Over the past few years, the Supreme Court has gone a long way towards reducing the use of section 138 of the Negotiable Instruments Act (“Act”) as the basis for the vicarious liability of directors. In February last year, National Small Industries v. Harmeet Singh Pantial, the Supreme Court emphasised the high standards required in order to invoke vicarious liability of creditors under section 141 of the Act. As discussed earlier, this is a stance which has been adopted by the Supreme Court in K.K. Ahuja v. V.K. Vora. Hence, under section 141 of the Act, being ‘in charge of, and was responsible to, the company for the conduct of the business of the company’ has been held to contain two independent requirements of both being legally in charge of, and factually responsible for the day-to-day affairs of the company. Further, the Court has held that the complaint needs to have a specific averment of the role played by the director in the particular case. While this may be unexceptional, a decision of the single judge of the Kerala High Court in TGN Kumar v. State of Kerala, was much more far-reaching. The Court had issued a set of directions to Magistrates to treat ‘technical’ offences like section 138, involving ‘no moral turpitude’ to be treated differently from other offences.
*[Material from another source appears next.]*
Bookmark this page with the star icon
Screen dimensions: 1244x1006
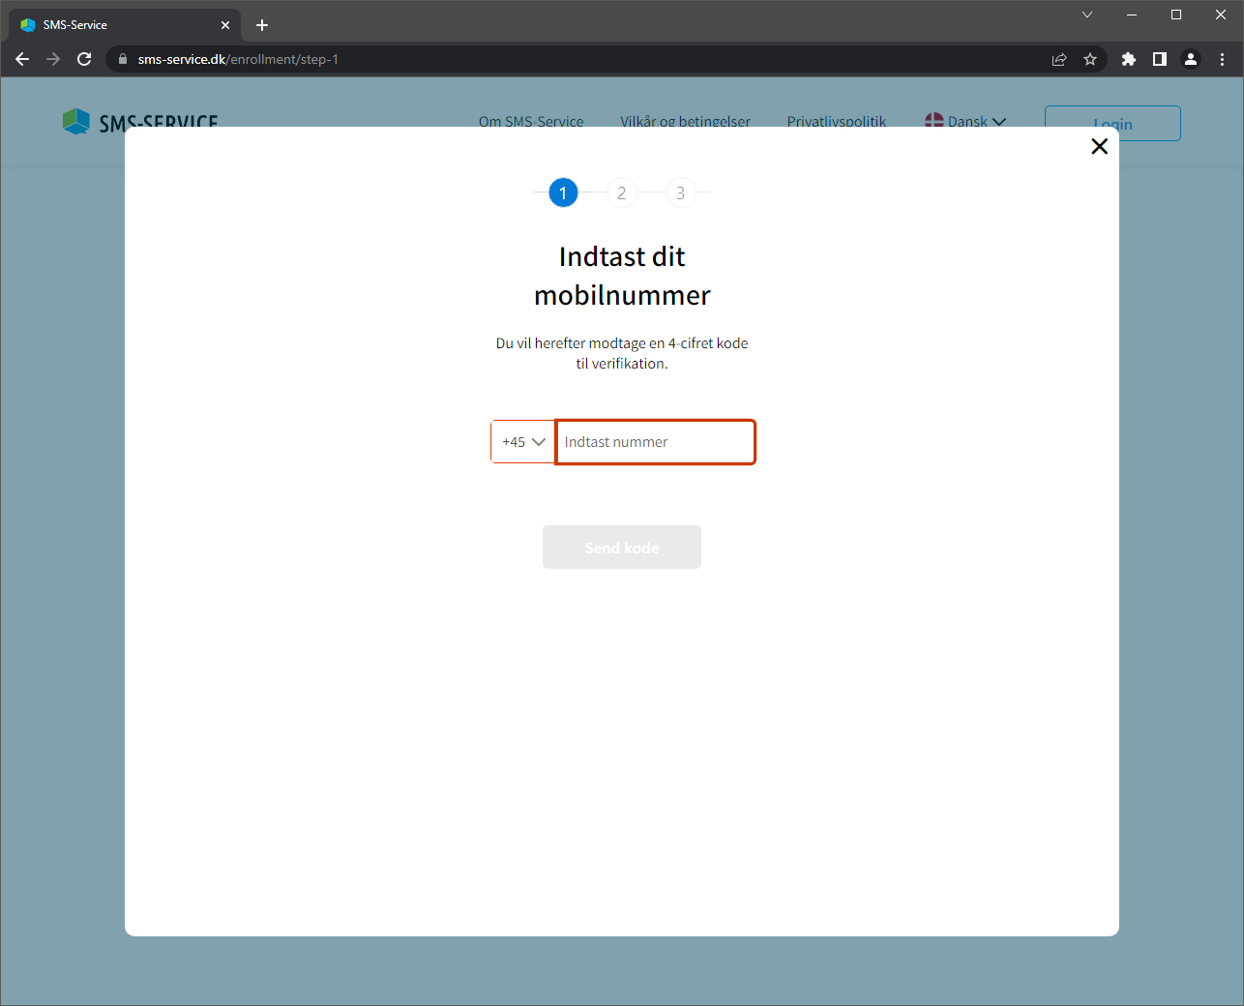[1090, 59]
The case involved an application by an accused to dispense with personal appearance at trial for an offence under section 138. The High Court judge allowed the application, and held that there was a “great need for rationalising, humanising and simplifying the procedure in criminal courts with particular emphasis on the attitude to the “criminal with no moral turpitude” or the criminal allegedly guilty of only a technical offence, including an offence under Section 138 of the N.I. Act”. For this purpose, the High Court had provided detailed guidelines to the trial courts, which exempted all accused of offences under section 138 of the Act from personal appearance at any stage of the trial, and also provided that only bailable warrants may be issued in such cases. Although the High Court did provide for this procedure to be departed from in exceptional cases, the guidelines were quite wide-ranging and significantly impinged on the discretion of the trial court.
These guidelines were appealed against to the Supreme Court, which reversed the decision of the High Court. It held that the discretion of the trial judge must be left untrammelled, and that the Supreme Court in Bhaskar Industries Ltd. v. Bhiwani Denim & Apparels Ltd. was right in saying that “it is within the powers of a Magistrate and in his judicial discretion to dispense with the personal appearance of an accused either throughout or at any particular stage of such proceedings in a summons case, if the Magistrate finds that insistence of his personal presence would itself inflict enormous suffering or tribulations on him, and the comparative advantage would be less. Such discretion need be exercised only in rare instances where due to the far distance at which the accused resides or carries on business or on account of any physical or other good reasons the Magistrate feels that dispensing with the personal attendance of the accused would only be in the interests of justice”. To this dictum, the Court only adds that “the order of the Magistrate should be such which does not result in unnecessary harassment to the accused and at the same time does not cause any prejudice to the complainant. The Court must ensure that the exemption from personal appearance granted to an accused is not abused to delay the trial”.
Thus, it is clear that the Supreme Court has firmly set its face against allowing a greater degree of leniency in cases involving section 141 of the Act, even when dealing with matters of criminal procedure. Given the language of the Code of Criminal Procedure, and the scope of appellate interference permitted into the exercise of discretion by the trial court, the decision is based firmly on statutory language and past precedent. Equally however, given the proactiviness of the Supreme Court in laying down guidelines for the exercise of discretion in other areas of the law, a watered down version of the High Court’s recommendations would not have been unjustified. The requirement that personal presence should be done away with only when it inflicts “enormous suffering or tribulations” or when it is justified “due to the far distance at which the accused resides or carries on business or on account of any physical or other good reasons” is surely setting the bar too high, especially when dealing with offences under the provisions like section 138 or section 141 of the Act. However, as the law stands today, it appears that barring the satisfaction of the detailed requirements of section 141, there are no other procedural safeguards for persons accused of offences under the Act.